Drawn Agency
How 'Unfocus Groups' Offer Unique Insights into Audiences
“Unfocus groups” are a primary research tool for us at Drawn. Through these natural group settings, we discover unique, emerging trends, insights, opinions, and perspectives that affect our clients.
Here’s how our unfocus groups work: We select locations where our participants will feel more relaxed, such as restaurants and wine bars; locations where we might find them gathered with friends on any given night. Participants order appetizers and drinks (there’s a one-drink limit).
We ask a handful of pre-selected questions to generate discussion. Conversational questions, like “What do you nerd out on?”, provoke active participation. We then get out of the way and give participants space to interact with one another. These seeded conversations adopt lives of their own, producing spontaneous feedback that helps us understand people at a more fundamental level.
"Unfocus groups" are a more organic route to audience insights.

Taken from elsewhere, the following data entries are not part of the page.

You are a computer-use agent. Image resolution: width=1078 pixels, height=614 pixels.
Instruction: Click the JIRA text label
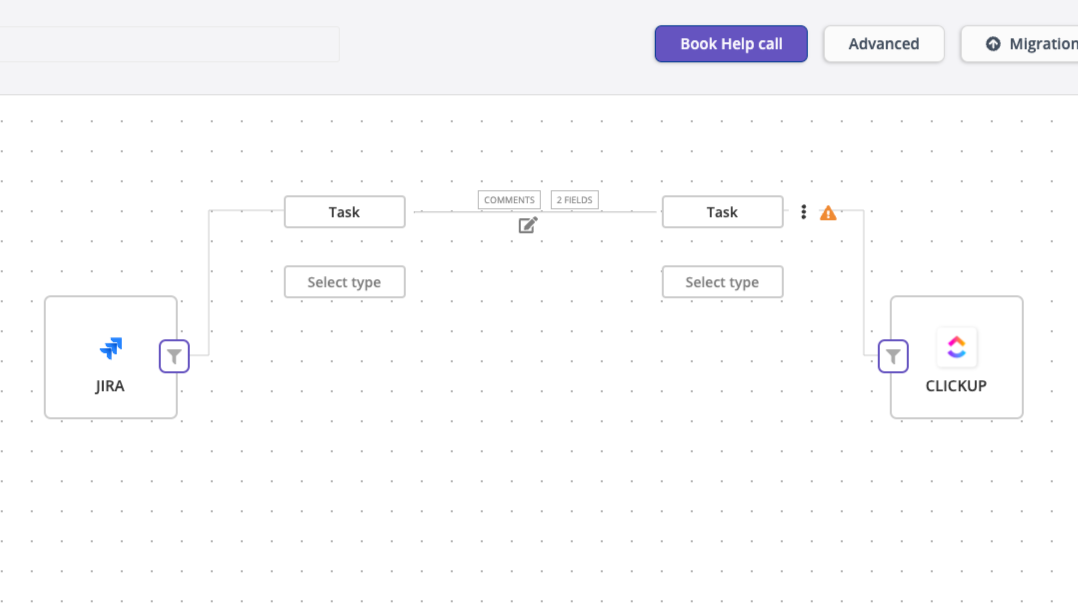pyautogui.click(x=110, y=386)
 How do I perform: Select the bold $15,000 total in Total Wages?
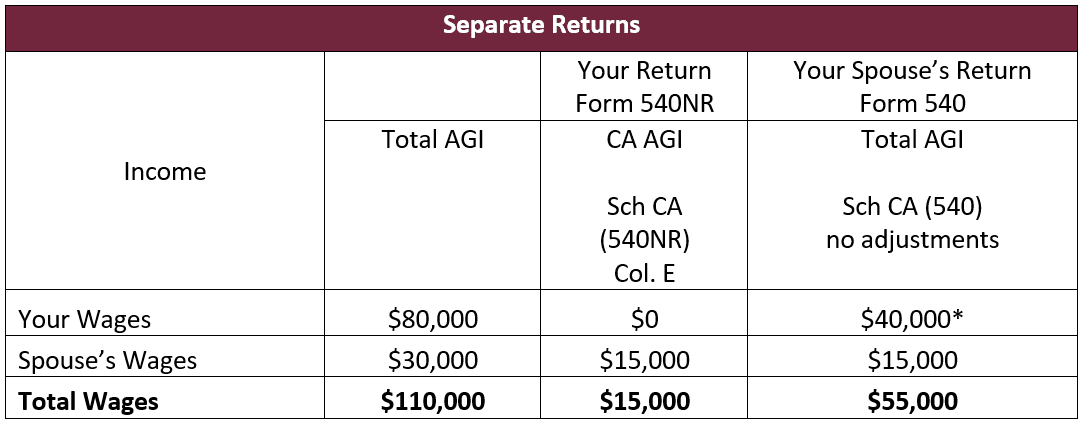tap(644, 401)
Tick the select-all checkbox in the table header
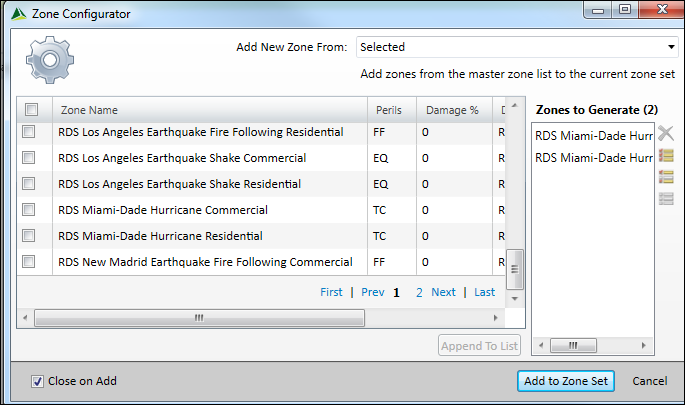The width and height of the screenshot is (685, 405). click(31, 110)
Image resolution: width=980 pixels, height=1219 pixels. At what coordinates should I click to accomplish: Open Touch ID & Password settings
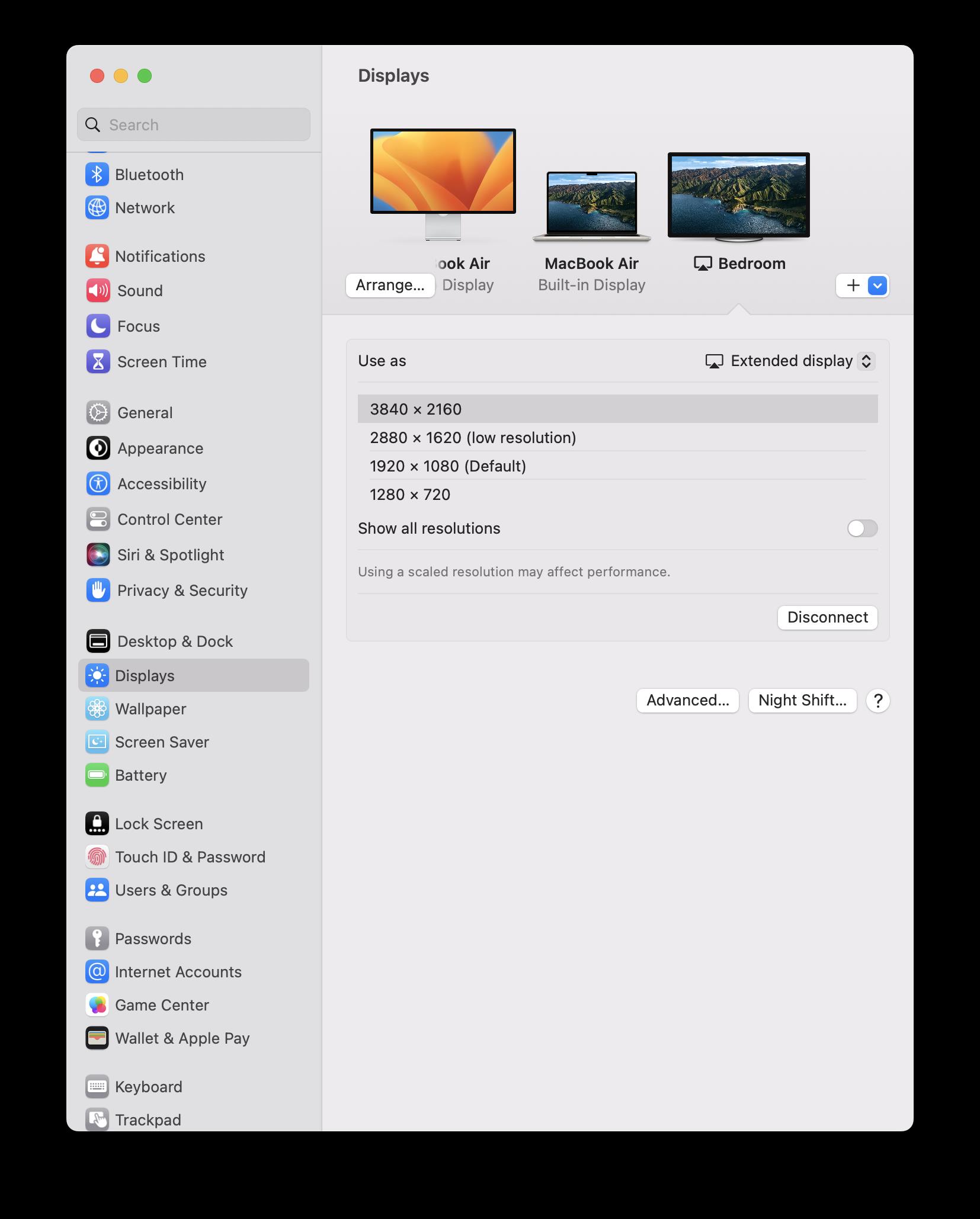coord(190,856)
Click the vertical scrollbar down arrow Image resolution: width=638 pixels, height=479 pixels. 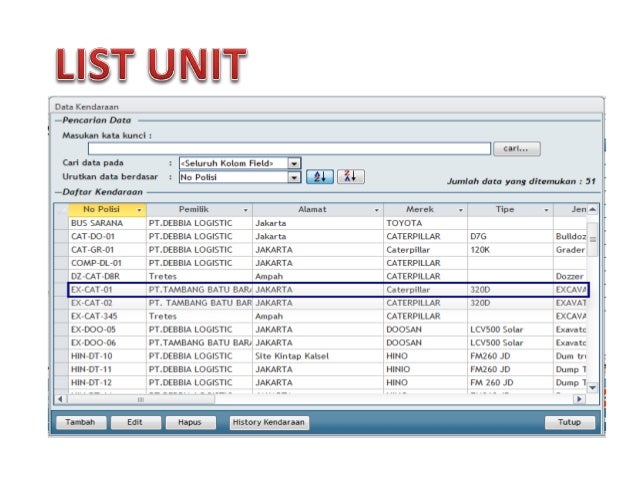click(593, 387)
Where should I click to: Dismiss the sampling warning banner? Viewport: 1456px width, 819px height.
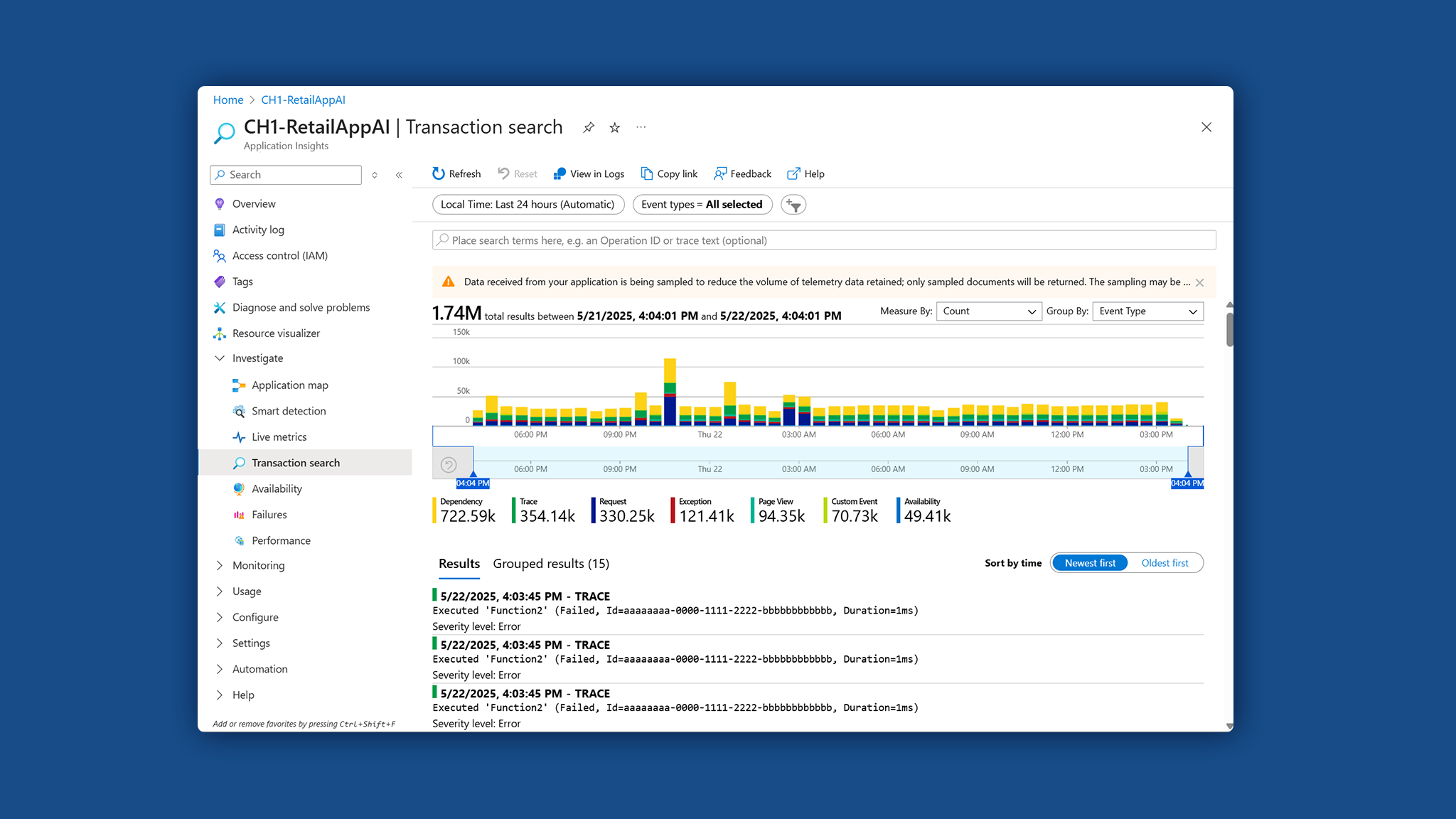1199,282
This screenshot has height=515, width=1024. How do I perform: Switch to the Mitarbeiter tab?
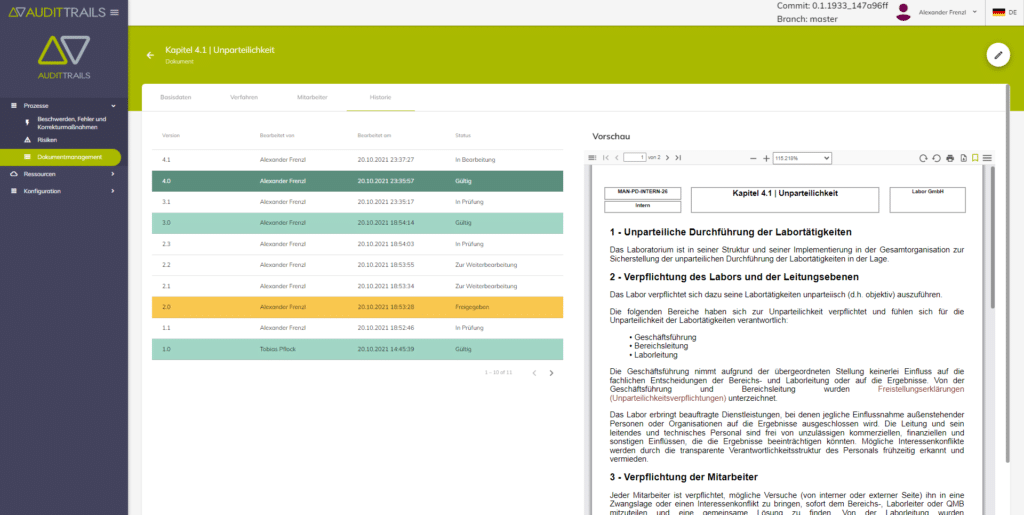click(312, 97)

The most valuable insights often emerge between the questions, not in response to them. Sometimes these insights are clear and unmistakable, but often, they’re nuanced and subtle, like reading lines in a poem. Audio recordings of the groups allow us to go back and piece together trends within and among groups.
We still use traditional focus groups to collect feedback about ideas that already exist, such as a client’s new logo or tagline, but they’re limited in their ability to generate new ideas. They don’t furnish the kind of insights that we discover through unfocus groups.
Over the years, we’ve refined this method and discovered a number of creative ways to learn even more about people. For example, we’ve set up a photo booth and taken pictures of participants holding items that they feel say something unique about them. We then fold these images into our findings from the unfocus group to produce deep, textured portraits of the people our clients seek to serve.
Unfocus groups are a memorable, engaging experience for participants (and for us), and are able to generate the kind of relevant feedback our clients value.